▶ Source information:

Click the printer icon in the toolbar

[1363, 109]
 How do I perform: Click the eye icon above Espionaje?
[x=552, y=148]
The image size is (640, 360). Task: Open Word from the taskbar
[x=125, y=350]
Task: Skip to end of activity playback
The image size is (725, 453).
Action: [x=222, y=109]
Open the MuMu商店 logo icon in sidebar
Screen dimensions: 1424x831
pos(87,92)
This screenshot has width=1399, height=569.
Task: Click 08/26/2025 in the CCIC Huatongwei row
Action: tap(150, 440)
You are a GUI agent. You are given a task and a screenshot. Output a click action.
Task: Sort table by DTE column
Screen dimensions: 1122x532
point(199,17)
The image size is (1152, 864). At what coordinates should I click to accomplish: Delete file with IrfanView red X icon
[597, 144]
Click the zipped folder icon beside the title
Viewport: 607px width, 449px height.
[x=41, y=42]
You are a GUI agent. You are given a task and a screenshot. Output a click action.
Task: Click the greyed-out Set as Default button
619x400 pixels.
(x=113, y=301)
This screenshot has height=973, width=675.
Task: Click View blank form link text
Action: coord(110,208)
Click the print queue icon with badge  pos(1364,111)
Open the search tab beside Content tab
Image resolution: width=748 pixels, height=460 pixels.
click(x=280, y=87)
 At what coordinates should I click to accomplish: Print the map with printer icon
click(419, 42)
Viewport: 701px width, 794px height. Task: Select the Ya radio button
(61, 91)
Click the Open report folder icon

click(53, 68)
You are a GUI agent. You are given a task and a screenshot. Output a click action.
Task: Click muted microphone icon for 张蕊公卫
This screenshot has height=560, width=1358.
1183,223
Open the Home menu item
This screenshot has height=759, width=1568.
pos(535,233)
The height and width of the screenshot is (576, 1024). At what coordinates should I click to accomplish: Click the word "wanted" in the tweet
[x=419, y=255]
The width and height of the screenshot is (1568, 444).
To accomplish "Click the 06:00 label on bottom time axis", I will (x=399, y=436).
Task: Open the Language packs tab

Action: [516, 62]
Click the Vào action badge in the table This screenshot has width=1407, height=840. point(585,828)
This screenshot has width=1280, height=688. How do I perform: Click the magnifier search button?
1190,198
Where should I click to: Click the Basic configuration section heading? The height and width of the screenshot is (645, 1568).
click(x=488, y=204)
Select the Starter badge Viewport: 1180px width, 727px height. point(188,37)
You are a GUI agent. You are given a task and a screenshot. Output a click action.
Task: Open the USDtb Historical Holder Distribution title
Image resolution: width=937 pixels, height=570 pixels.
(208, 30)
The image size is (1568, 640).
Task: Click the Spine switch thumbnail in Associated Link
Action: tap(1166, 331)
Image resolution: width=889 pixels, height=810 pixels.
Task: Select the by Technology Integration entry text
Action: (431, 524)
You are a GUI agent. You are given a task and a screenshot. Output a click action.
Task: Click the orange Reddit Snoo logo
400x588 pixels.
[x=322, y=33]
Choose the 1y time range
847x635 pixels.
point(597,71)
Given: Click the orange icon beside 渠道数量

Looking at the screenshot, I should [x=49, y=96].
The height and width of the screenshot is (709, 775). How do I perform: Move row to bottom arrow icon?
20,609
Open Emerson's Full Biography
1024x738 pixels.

▶ Action item:
State how many lines in the data include the string "badge". Nothing else belongs in the reply.

▶ Solved exercise:
3